Repeat these lines word for word, beginning with the line that contains "at (60, 168)." and ending with the last line of the records. Give only those lines.

** Opening STUDY MATERIAL block **

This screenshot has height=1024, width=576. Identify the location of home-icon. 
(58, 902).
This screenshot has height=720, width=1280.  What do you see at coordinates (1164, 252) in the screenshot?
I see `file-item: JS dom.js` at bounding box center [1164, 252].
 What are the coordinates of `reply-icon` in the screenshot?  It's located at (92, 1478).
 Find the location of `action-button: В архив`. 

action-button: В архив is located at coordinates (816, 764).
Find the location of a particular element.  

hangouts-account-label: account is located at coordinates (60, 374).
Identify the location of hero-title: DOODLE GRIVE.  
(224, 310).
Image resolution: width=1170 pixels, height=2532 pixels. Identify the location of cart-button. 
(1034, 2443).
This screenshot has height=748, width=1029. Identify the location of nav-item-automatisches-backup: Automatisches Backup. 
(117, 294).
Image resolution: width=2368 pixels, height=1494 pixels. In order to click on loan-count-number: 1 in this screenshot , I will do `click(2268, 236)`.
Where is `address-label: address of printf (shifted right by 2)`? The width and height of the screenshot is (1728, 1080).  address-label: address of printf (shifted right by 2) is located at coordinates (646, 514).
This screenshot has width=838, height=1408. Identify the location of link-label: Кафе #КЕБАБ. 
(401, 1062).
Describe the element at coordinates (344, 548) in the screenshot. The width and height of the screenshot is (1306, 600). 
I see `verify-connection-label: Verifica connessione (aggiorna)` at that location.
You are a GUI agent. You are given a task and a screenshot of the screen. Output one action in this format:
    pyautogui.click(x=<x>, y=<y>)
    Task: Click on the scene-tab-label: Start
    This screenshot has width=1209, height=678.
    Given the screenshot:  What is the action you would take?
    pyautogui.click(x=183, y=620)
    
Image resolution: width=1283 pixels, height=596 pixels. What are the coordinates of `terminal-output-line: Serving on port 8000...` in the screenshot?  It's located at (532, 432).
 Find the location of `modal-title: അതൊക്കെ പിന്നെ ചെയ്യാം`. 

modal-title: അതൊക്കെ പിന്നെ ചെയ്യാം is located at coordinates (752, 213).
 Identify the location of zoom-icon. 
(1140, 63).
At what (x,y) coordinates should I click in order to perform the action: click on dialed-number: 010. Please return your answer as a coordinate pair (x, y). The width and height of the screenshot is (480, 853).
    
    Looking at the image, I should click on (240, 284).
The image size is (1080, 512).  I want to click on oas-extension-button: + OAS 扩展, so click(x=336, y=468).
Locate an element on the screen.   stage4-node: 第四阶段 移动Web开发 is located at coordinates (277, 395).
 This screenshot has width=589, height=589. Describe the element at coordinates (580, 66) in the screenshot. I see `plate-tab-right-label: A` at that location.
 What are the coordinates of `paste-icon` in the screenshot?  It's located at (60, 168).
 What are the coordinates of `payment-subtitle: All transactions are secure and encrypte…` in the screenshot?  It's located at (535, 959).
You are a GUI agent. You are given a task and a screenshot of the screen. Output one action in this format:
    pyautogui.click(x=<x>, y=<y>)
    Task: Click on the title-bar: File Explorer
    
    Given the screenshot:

** Closing STUDY MATERIAL block **

▸ **ANSWER TO THE EXERCISE**
 What are the coordinates of `paste-icon` in the screenshot?  It's located at (60, 168).
 What are the coordinates of `payment-subtitle: All transactions are secure and encrypte…` in the screenshot?  It's located at (535, 959).
You are a GUI agent. You are given a task and a screenshot of the screen. Output one action in this format:
    pyautogui.click(x=<x>, y=<y>)
    Task: Click on the title-bar: File Explorer
    
    Given the screenshot:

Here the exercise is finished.